Let me compute that for you.The x-component of the force that \( q_1 \) exerts on \( q_4 \) is approximately \( 0.0206 \, \text{N} \).

Would you like any further details or clarification?

Here are 5 related questions for further exploration:
1. What is the y-component of the force \( q_1 \) exerts on \( q_4 \)?
2. What is the net force on \( q_4 \) due to all three charges \( q_1 \), \( q_2 \), and \( q_3 \)?
3. How does the force change if \( q_4 \) is moved closer to one of the charges?
4. What is the potential energy of the system due to these four charges?
5. How would the force change if the charges were doubled?

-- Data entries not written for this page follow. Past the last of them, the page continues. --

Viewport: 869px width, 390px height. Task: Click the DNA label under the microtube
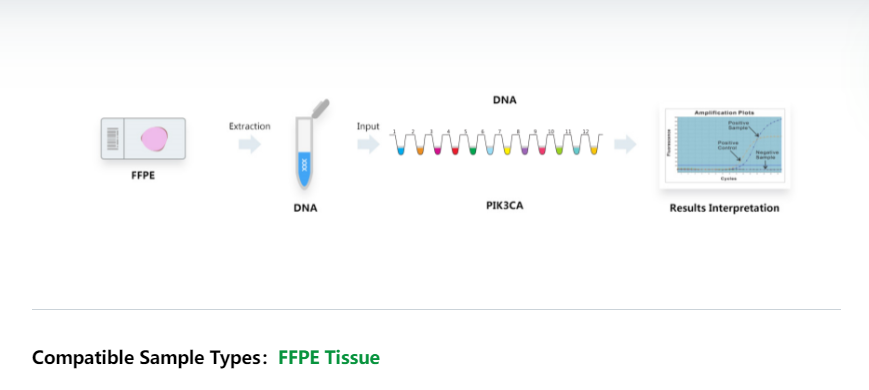point(305,208)
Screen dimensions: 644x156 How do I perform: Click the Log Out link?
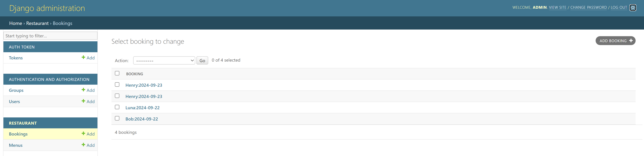coord(619,7)
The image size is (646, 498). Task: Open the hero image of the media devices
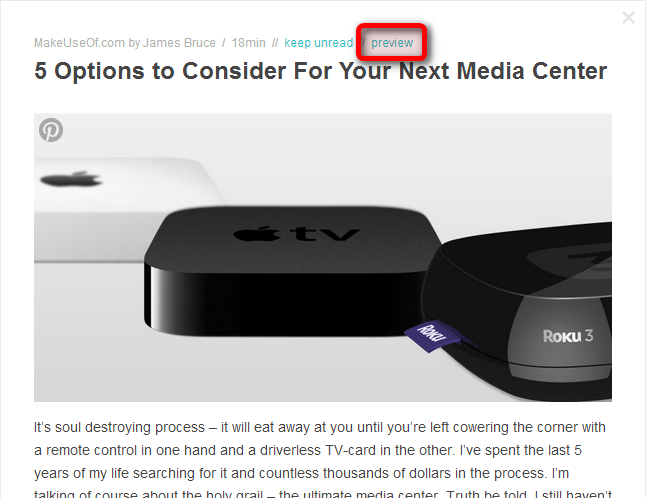tap(323, 257)
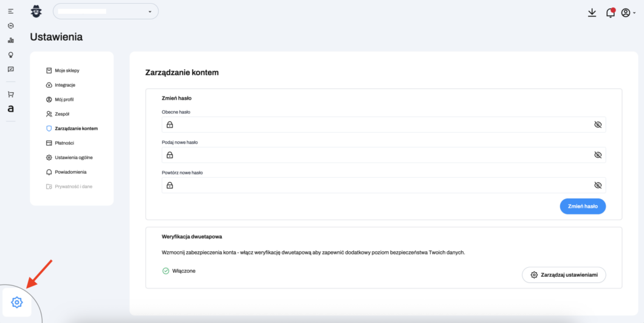Open the notifications bell icon
644x323 pixels.
click(x=610, y=12)
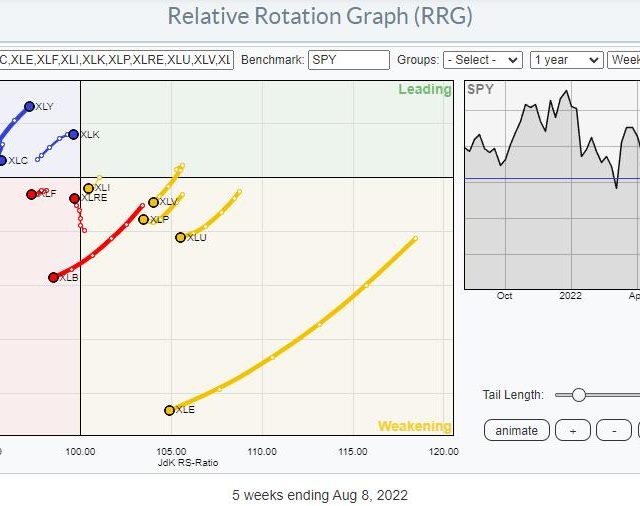Open the Groups select dropdown
The image size is (640, 506).
click(483, 60)
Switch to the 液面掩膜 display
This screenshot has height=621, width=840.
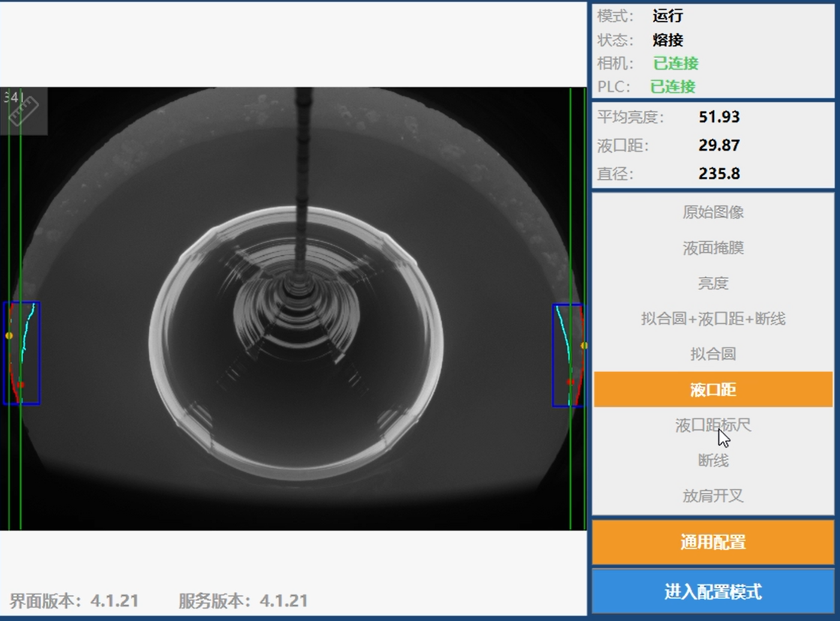pyautogui.click(x=713, y=248)
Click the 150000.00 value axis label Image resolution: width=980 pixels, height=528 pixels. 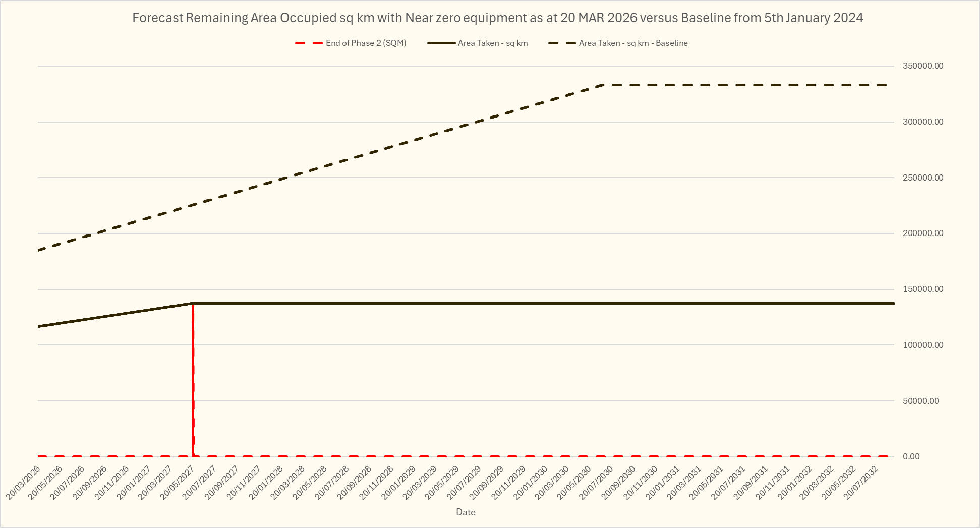(x=923, y=289)
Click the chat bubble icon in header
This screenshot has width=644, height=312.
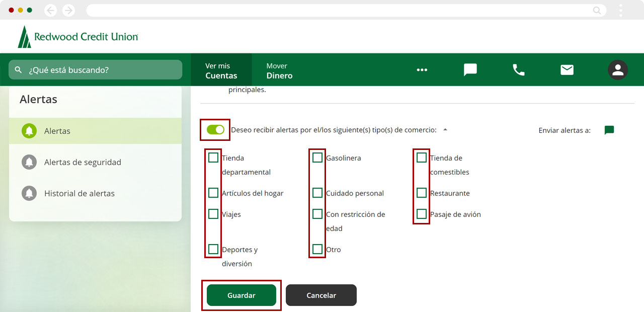470,70
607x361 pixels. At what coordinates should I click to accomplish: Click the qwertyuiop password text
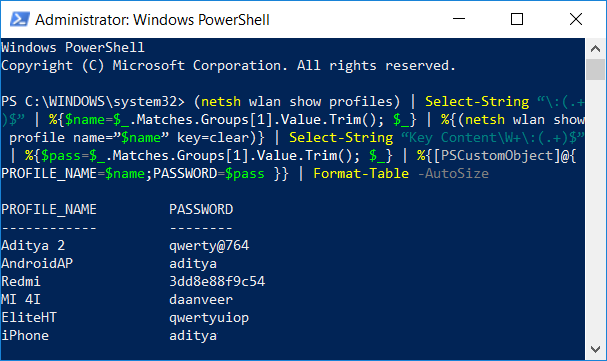coord(209,318)
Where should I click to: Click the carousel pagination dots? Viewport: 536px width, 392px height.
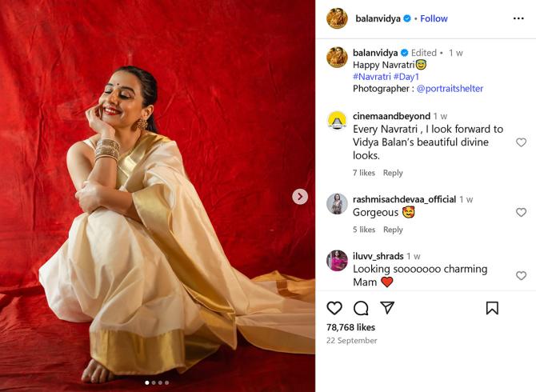[157, 382]
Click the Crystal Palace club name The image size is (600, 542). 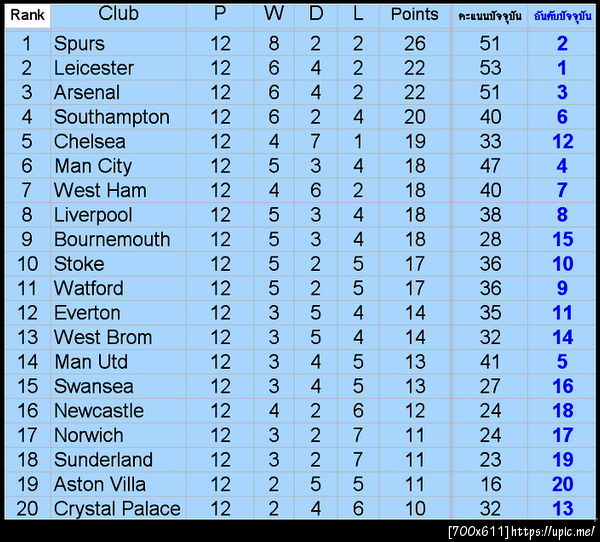point(117,508)
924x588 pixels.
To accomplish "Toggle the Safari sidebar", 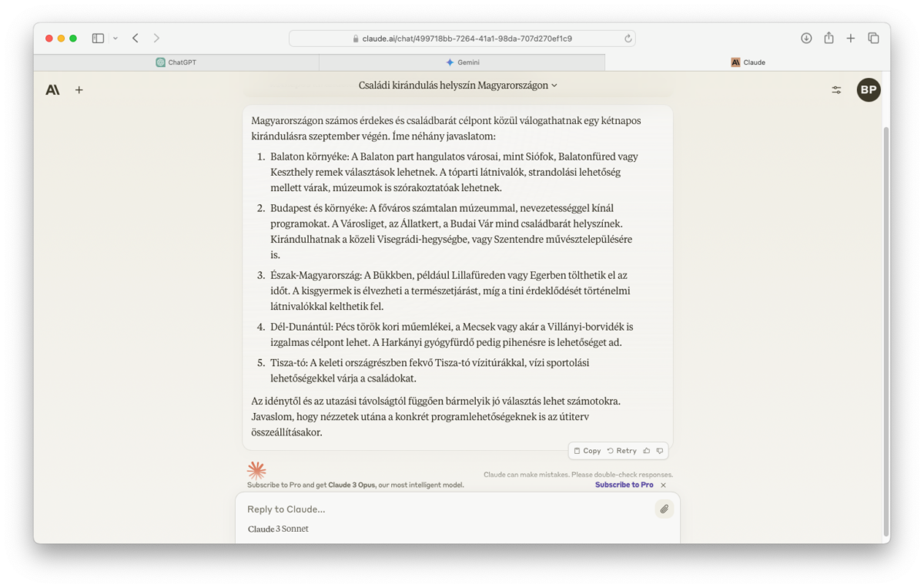I will pyautogui.click(x=98, y=38).
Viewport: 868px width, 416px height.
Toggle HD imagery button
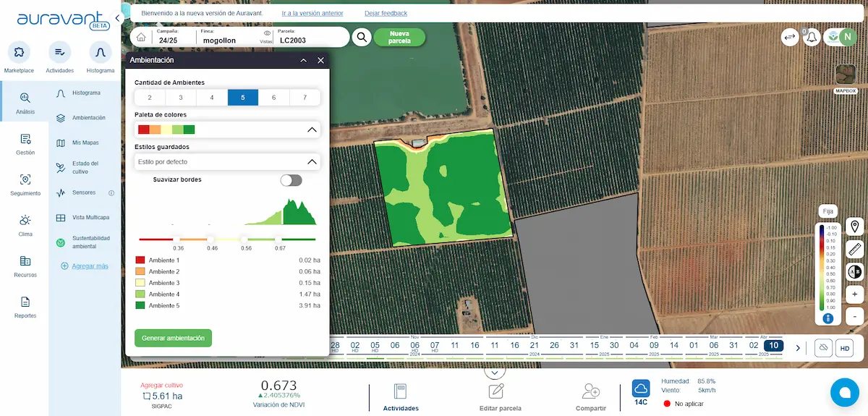click(844, 348)
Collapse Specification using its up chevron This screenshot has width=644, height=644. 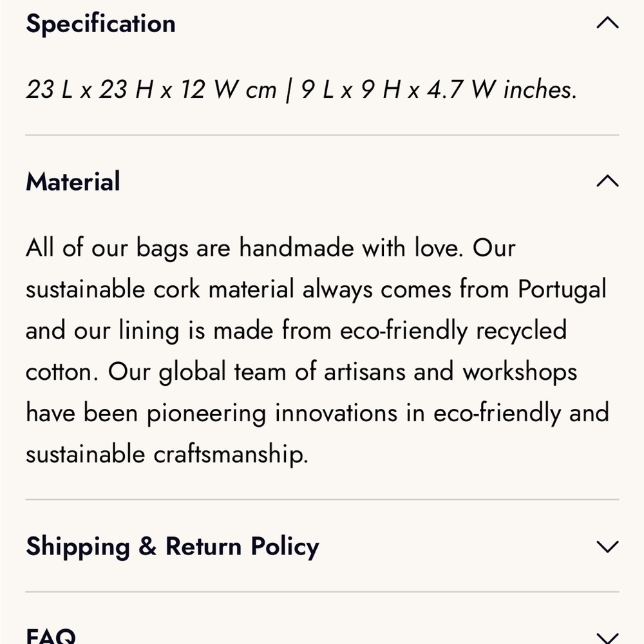tap(607, 23)
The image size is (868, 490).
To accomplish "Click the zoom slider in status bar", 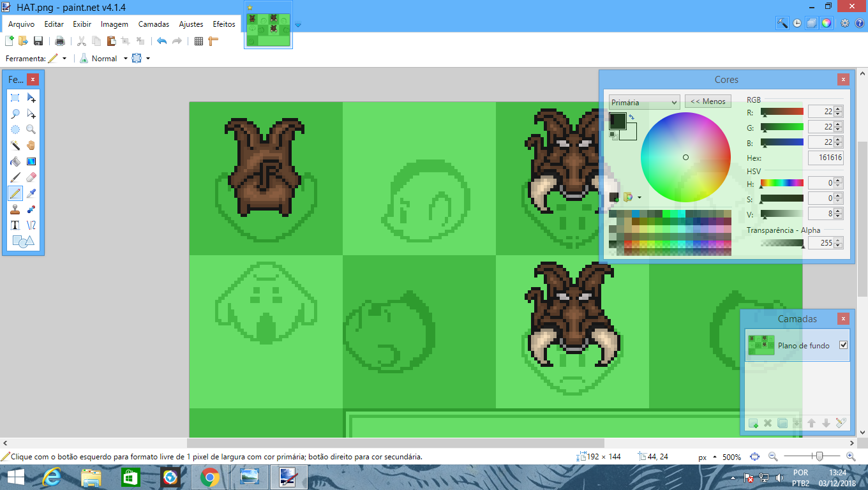I will [819, 457].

**Tip:** When dealing with forces in a symmetrical arrangement, breaking them into components can significantly simplify the calculation.

Three charges q1 = 77.3 nC, q2 = 95.5 nC, q3 = 94 nC are arranged on the vertices of an equilateral triangle with side length 0.024 m. A fourth charge q4 = 11.4 nC is placed at the center of the triangle. (Remember that for an equilateral triangle of side length L, the distance between a vertex and the center of the triangle is (√3)/(3)). Give all answers to three significant figures. The angle at q1 is 60 degrees. What is the x component of the force q1 exerts on q4?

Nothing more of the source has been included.